The development of the muscles of the suboccipital region has not been well studied. Mori [9] suggested that the atlantomastoid muscle, obliquus capitis superior, and longissimus capitis muscles might share the same embryological derivation due to their innervation by the suboccipital nerve. Lewis [8] described and depicted the atlantomasotid muscle in a 21 mm embryo as being attached to the mastoid blastema and as being long and slender (Fig. 3). He also described the adjacent occipitomastoid (Fig. 3) and believed it might be related to the intertransversarii muscles although he also suggested this muscle could be derived from the pharyngeal arches. Both muscles were considered rudimentary muscles by Lewis who also stated they were not found in adults.

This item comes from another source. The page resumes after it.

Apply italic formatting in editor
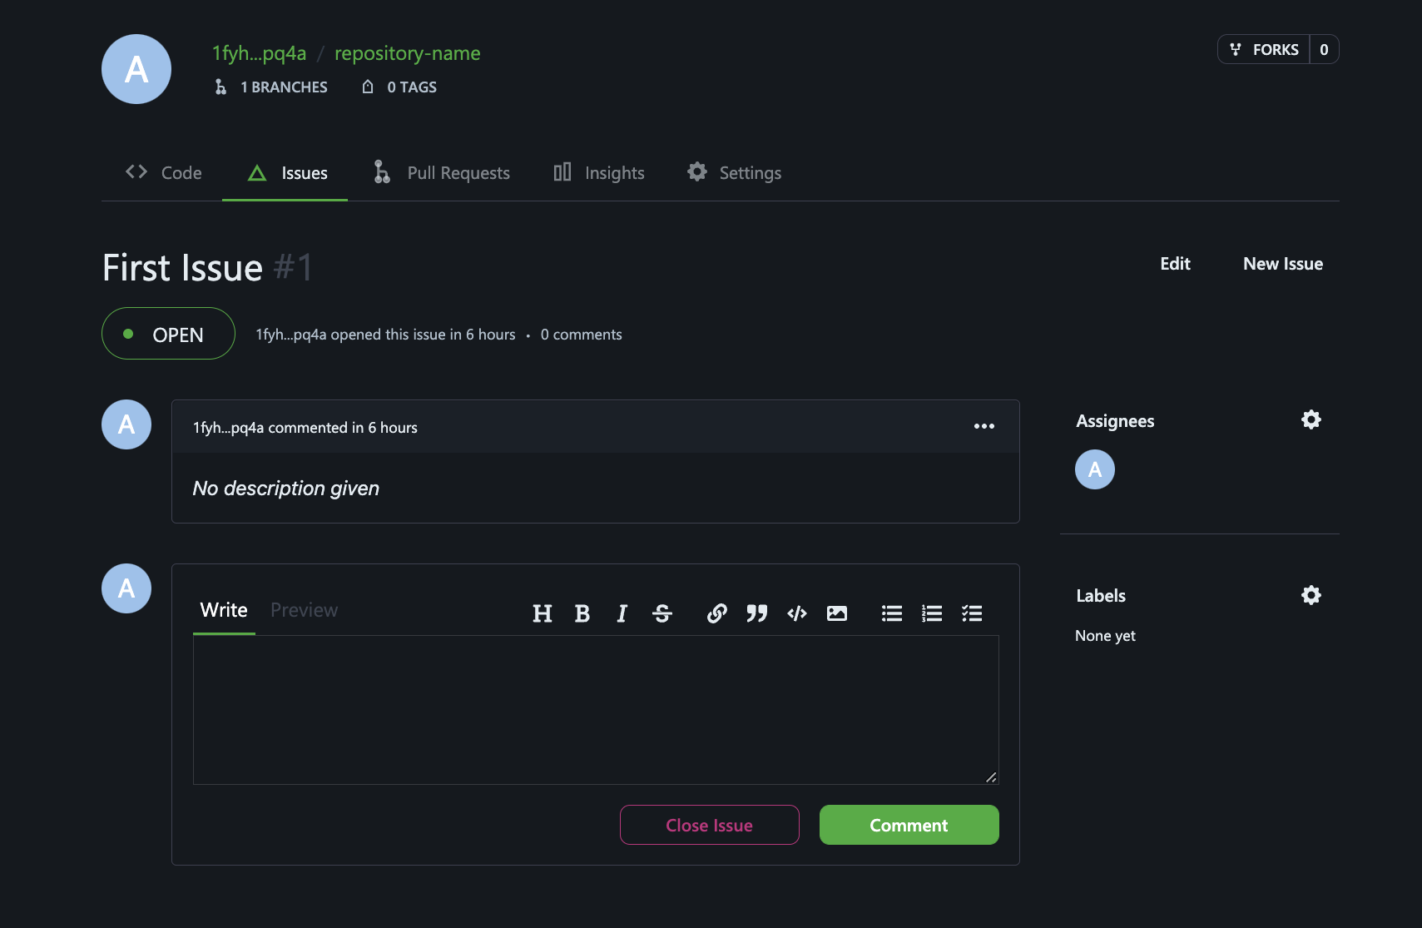This screenshot has height=928, width=1422. pyautogui.click(x=622, y=613)
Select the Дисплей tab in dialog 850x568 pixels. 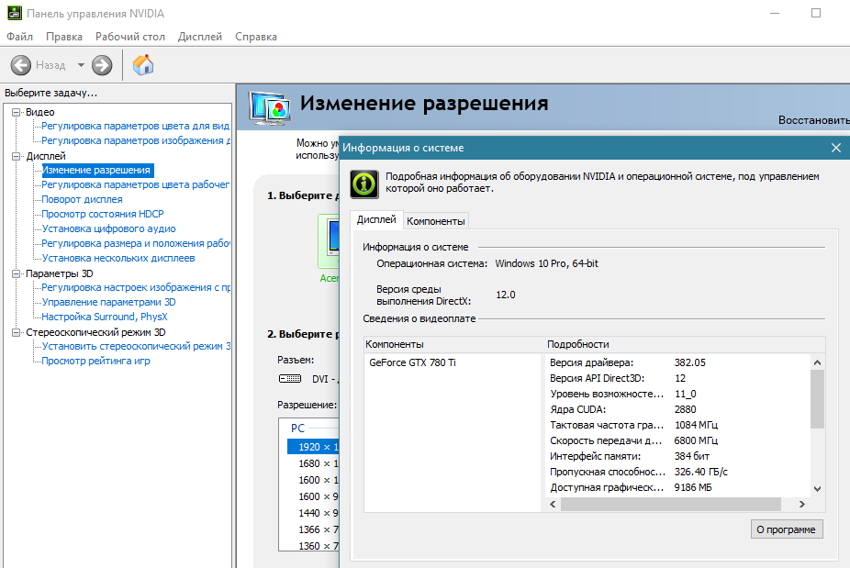[376, 220]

Clinical/Surgical applications

We hope that increased knowledge of anatomical variants in the suboccipital region can improve patient care. Repeated observations on anatomical variations deepen existing knowledge, can help to overcome the subjective aspect in the description made by individual researchers, and can also be useful for clinicians in their daily practice [12]. Procedures that might encounter or specialities that need to know details about this muscle include neurosurgical approaches to the skull base such as suboccipital craniectomy and exposure of the occipital artery for occipital artery to posterior cerebral artery bypass and interventional procedures that target the occipital region in treating patients with, for example, pain related to muscle spasm or muscle compression of surrounding nerves, i.e. occipital neuralgia migraine and require botulinum toxin injection to the suboccipital musculature. Lastly, although small, the atlantomastoid muscle, with the continued improvement in imaging techniques, e.g. magnetic resonance imaging might be appreciated by radiologist viewing the skull base. Therefore, knowledge of the atlantomastoid can improve interpretation of images and prevent misdiagnosis if it is identified.

CONCLUSIONS

We present a variant of the atlantomastoid muscle. Based on our proposed classification of the muscle, this would be a type 2 muscle. Such a muscle attaching medial to the mastoid notch might be encountered during craniotomies in this region. For example, this is the location of a retrosigmoid craniotomy for access to the cerebellopontine angle. Additionally, surgeons who are localising the occipital artery would need to know that the atlantomastoid muscle, when present, can travel superficially to the artery and lie deep to the longissimus capitis muscle, which normally covers it posteriorly.

Acknowledgements

The authors sincerely thank those who donated their bodies to science so that anatomical research could be performed. Results from such research can potentially increase humankind’s overall knowledge that can then improve patient care. Therefore, these donors and their families deserve our highest gratitude [3].